ランドと話し足りないのか頬を膨らませるドリス。

「暗くなる前にやることやらないと」と言われ渋々納得する。


「じゃあねニッカ」

「うんまた今度」

僕たちも挨拶を済ませ別れた。






「三人とも元気そうでよかったですね」


 ランド、エリーゼ、レンのパーティーと別れた僕たちは、今回の依頼主に会いに行くため冒険者ギルドへ向かっている。

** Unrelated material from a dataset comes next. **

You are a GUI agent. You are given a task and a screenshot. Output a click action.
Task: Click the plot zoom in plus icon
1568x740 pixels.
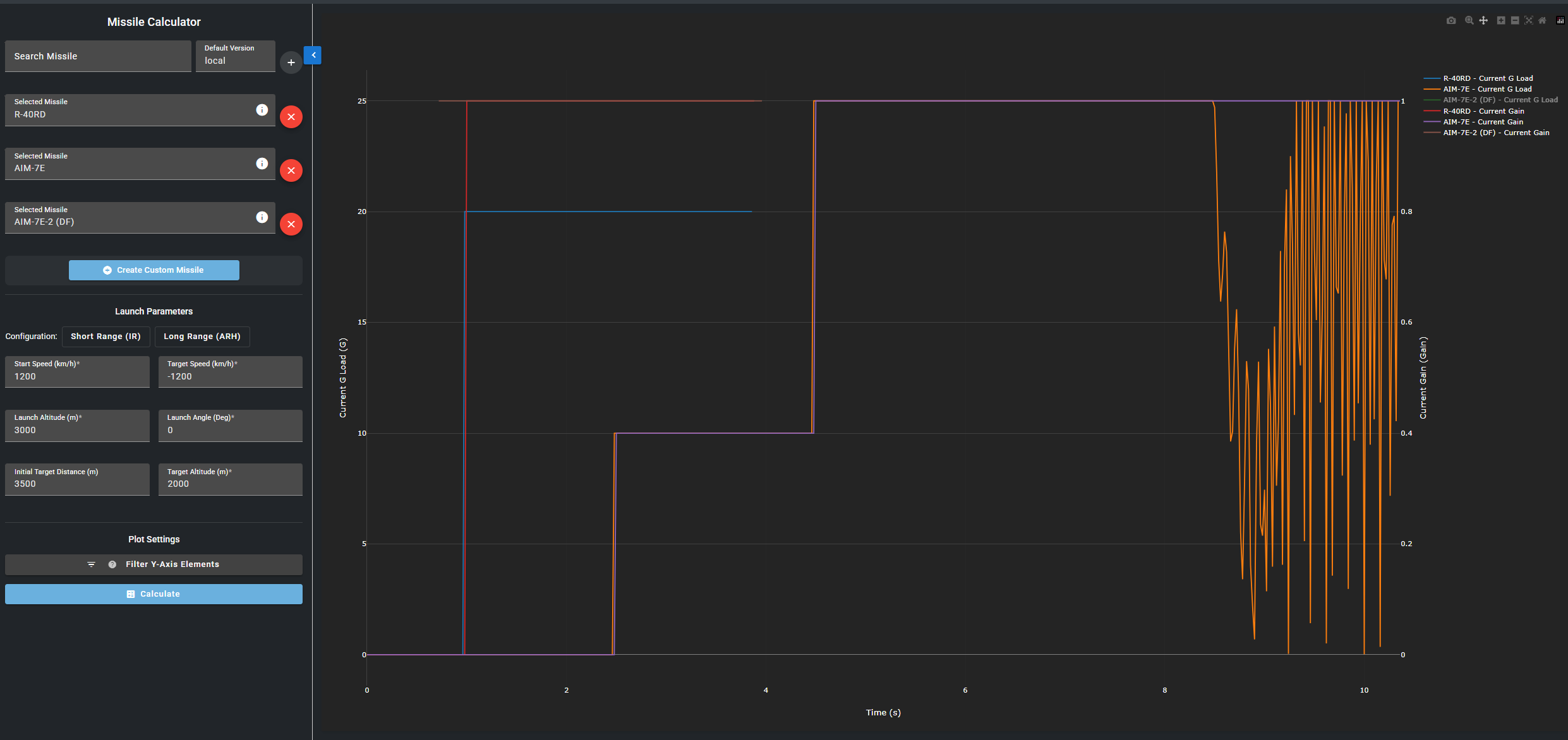coord(1501,21)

「ああ、それにしてもレンってはあんなに明るいやつだったか?人見知りの激しい子供って感じだったのに」


見た目は子供のドリスが言う。


「ニッカの影響が少なからずあるんじゃないですか?オレンジ探しのとき結構二人でしゃべってましたし」


「そうなんですかね…?」


「まあ、年が近いと話しやすいだろうしな」


確かに僕も大人ばかりだったあのパーティーの中ではレンは一番喋りやすかったが。





そんな会話をしながら街中を進んでいくと正面に明らかに大きな建物が見えてきた。

屋根の上に立てば、ほとんど二階建ての構造の建物が並ぶフェブラルを一望できそうだ。


「あれですね、あれがフェブラルの冒険者ギルドです」


「なんかやっぱり行きたくなくなってきたな~あいつの顔思い出したら」

それを聞いたドリスが嫌そうな顔をする。


「いまさらだめですよ、依頼は私たち三人宛てなんですから」


「でも会いたくないんだもん」

ドリスがしゃがみ込んでブツブツ言いながら地面をいじりだす。


ドリスさんの方がよっぽど子供じゃないですかね…



「暗くなってギルドが閉まるまで時間稼ぎしようったって無駄ですよ」

先生がドリスの両脇に手をかけ一気に立たせる。


先に食事を提案したのも時間稼ぎのためだったんじゃ…



「わかったよ、行くよ…」

ドリスはもう逃げられないと悟ったようだ、さっき店から出てきたときとは真反対のテンションで言った。